Music speaks to our souls. There is no denying when you find that perfect song for your first dance. But what happens when that perfect song is on YouTube, or Spotify? For the DJ, that is when things get murky. This is why picking legal music is a topic that really needs to be discussed.
Legal Music and Copyright, The Basics Of It All
I have talked at a significant length on the topic of copyright in this article. If you want to learn the history of copyright it’s a fascinating topic to dive into. Oversimplifying it all, not every song that is out there is technically legal for a DJ to play. If the song is completely original, and the artist has given everyone the right to access it, life is awesome.
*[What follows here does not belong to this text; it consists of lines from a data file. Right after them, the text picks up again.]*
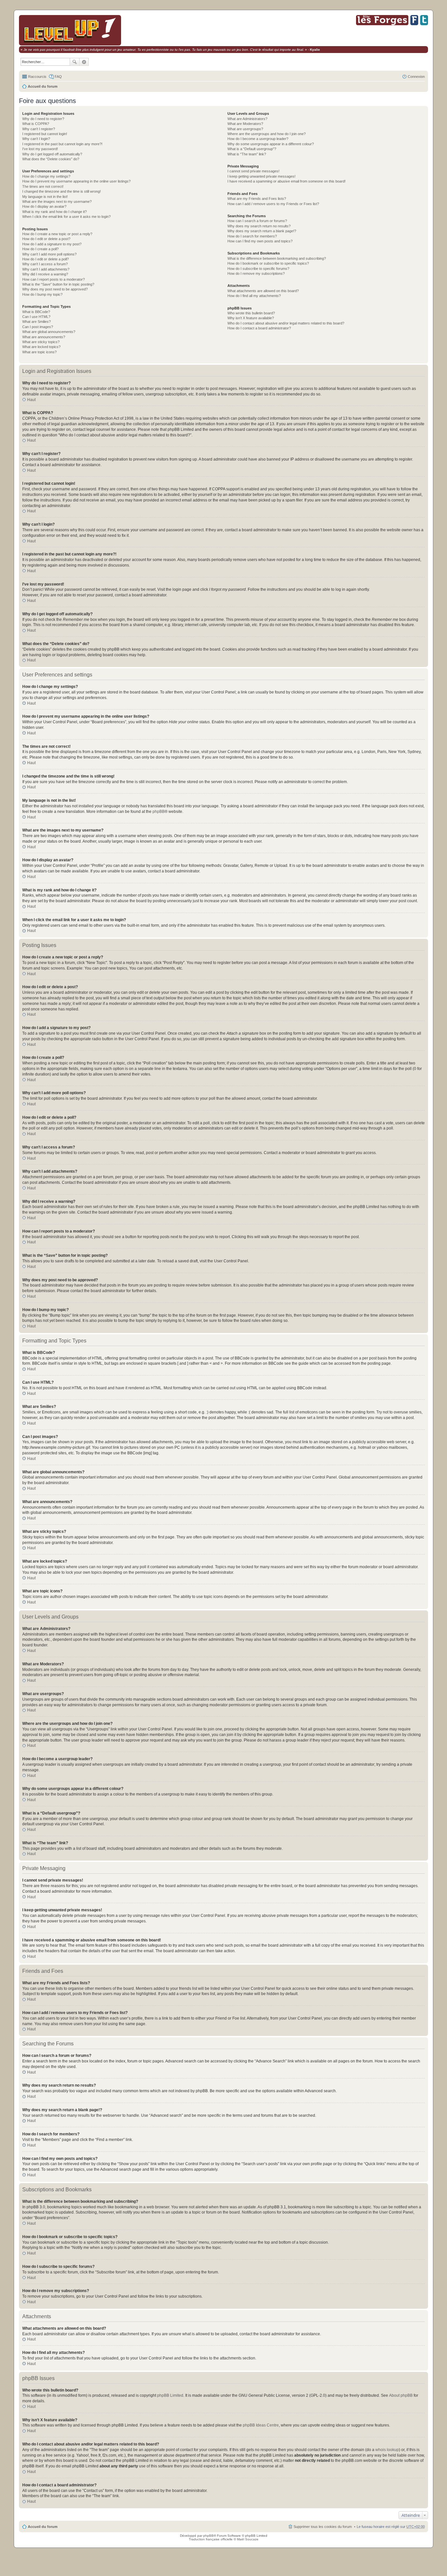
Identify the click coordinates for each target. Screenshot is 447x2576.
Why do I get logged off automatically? (52, 154)
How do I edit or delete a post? (46, 239)
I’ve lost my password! (40, 149)
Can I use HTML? (36, 317)
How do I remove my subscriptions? (256, 273)
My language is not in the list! (45, 197)
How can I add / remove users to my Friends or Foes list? (273, 204)
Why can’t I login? (36, 139)
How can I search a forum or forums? (257, 221)
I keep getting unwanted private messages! (261, 176)
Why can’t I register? (38, 129)
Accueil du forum (43, 86)
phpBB (158, 811)
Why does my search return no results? (259, 226)
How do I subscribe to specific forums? (258, 269)
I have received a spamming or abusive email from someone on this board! (286, 181)
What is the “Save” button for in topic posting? (58, 284)
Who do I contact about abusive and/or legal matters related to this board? (285, 323)
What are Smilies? (36, 322)
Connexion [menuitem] (416, 77)
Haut (31, 399)
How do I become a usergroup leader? (257, 139)
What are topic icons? (39, 352)
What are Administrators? (247, 119)
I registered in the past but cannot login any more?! (62, 144)
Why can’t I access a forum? (45, 264)
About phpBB (401, 2395)
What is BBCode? (36, 312)
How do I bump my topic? (42, 294)
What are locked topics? (41, 347)
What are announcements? (43, 337)
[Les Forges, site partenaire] (382, 24)
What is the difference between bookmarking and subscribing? (276, 258)
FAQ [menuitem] (58, 77)
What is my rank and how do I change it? (54, 212)
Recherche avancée (84, 62)
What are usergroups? (245, 129)
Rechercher (75, 62)
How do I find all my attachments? (254, 296)
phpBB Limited (170, 2395)
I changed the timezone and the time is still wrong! (61, 191)
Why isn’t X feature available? (250, 318)
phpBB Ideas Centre (261, 2425)
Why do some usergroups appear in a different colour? (270, 144)
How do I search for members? (252, 236)
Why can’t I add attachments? (45, 269)
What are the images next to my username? (57, 201)
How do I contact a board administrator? (259, 328)
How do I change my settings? (46, 176)
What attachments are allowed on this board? (263, 291)
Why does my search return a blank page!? (261, 231)
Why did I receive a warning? (45, 274)
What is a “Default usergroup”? (251, 149)
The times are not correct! (42, 186)
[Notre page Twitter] (424, 24)
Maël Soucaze (248, 2539)
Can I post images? (37, 327)
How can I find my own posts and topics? (260, 241)
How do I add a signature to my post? (51, 244)
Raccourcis (37, 77)
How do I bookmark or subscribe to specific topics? (268, 263)
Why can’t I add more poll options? (49, 254)
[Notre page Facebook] (414, 24)
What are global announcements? (48, 332)
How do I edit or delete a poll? (45, 259)
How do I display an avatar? (44, 206)
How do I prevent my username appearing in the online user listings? (76, 181)
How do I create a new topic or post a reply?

Pass go and collect $200.
But if the song is a cover song… well… now there are some things to be aware of. There are a number of licenses that need to be obtained by the artist in order to legally distribute that song. There is a chance that the cover song has not gone through the rigors of getting those licenses.
Can’t The DJ Just Get The License?
Because of the complexities of US copyright law, the simple answer is no. The more complicated answer is the venues (or promoters) are legally on the hook for one specific part of licensing, but that is only to play legal music on their premises or location of the event. There are the additional licenses required by those making these cover songs, and only the artists or their representatives that can obtain those licenses.
Can’t You Just Play It On Spotify
I’ve had wedding couples ask me if I can just play the song directly off of YouTube, Spotify, etc.. Unfortunately, this is not legal with not only copyright law, but it also violates the End User License Agreement. The EULA is that that thing we all click on blindly whenever we use a service or buy a piece of software. Yes, it even applies to music.
The Legal System
Now I do want to make a point clear. There have been few instances of legal actions taken against the venue, DJ, or couple. But the teeth on these violations are very severe. The Recording Industry Association of America (RIAA- the organizing body that manages this whole thing) has a history of going after seemingly random people to make a point and the fines are upwards to $150,000 per violation. So while one can “get away” with doing this, it does open up the doors for potential legal action. And most DJs really want to just do the right thing. I know I do.
Summing This All Up
In the end, I don’t think any couple out there wants to put their DJ or anyone in legal peril. Frankly, opyright law is so draconian that even the most law-abiding DJs out there are still almost certainly doing something wrong, despite our best efforts.
If you have found that special song that is only available on YouTube, Spotify, or other locations, proceed with caution. Younow you know that obtaining that song may not be legal music.